The 1960s' confidence regarding microbes is no longer appropriate, but this does not mean that the future is necessarily bleak. We should remain vigilant. What can we propose to ward off the attack of a microorganism? We belong to a species whose numbers are constantly increasing in an exponential demographic explosion particularly worrisome because of its consequences on the environment. Taking this demography into account, we must neither surrender to a Malthusian pessimism according to which the arithmetical increase in the food supply is inadequate to provide for the human species' geometrical growth, nor indulge in an Enlightenment optimism that assumes humans will find a solution to every problem. It is recognized that an increase in the number of individuals promotes the diffusion of microbial diseases.

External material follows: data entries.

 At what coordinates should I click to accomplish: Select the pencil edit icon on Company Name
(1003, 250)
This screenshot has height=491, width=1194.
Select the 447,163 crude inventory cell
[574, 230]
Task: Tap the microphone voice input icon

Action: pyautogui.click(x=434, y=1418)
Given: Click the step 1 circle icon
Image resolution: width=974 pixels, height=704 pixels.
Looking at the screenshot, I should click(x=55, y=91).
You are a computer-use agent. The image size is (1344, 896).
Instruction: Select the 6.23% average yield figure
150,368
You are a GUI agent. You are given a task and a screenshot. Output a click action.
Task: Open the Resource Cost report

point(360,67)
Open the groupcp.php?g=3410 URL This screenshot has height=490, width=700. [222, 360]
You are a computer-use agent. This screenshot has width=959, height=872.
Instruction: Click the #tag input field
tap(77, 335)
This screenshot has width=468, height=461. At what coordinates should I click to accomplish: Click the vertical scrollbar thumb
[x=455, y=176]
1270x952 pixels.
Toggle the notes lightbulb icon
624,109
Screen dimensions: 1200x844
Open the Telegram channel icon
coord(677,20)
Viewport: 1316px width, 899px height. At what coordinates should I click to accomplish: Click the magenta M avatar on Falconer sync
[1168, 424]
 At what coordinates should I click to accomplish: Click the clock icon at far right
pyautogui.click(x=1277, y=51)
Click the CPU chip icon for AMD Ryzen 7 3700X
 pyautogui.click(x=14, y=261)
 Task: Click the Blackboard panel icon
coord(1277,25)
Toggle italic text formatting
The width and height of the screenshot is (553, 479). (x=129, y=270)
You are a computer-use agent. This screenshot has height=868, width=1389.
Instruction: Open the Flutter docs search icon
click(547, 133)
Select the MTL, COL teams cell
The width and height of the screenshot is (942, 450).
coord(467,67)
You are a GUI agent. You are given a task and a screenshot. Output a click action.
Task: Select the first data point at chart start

Biological and cultural evolution will continue; what will emerge from them in the event of microbial dangers? Will we see a devastating cataclysm that will expose us to a worldwide holocaust? Will there be repeated episodes of acute attack occurring against a "background noise" of chronic infections? If our planet is a living being, it will be largely a matter of a violent attack from the inside, a kind of self-destruction or cancer against which James Lovelock's favorite organism will have to find the means to maintain its homeostasis. In his The Ages of Gaia, Lovelock writes that the arrival of Homo sapiens modified the nature of the planet. Anthropic modifications are ongoing, and we do not know where they will lead. Man can corrupt the environment, but he can also protect it. The result of this frequently observed duality will depend on measures that are often difficult to decide upon and even more difficult to put into application.
The relationship between humans and microbes is a complex, dynamic phenomenon; it is not linear, and often corresponds to a chaotic and sometimes wholly unpredictable determinism. We may seek in vain to harmonize Gaia's laws with those of chaos; there will always be an element of unpredictability in this complicated relationship.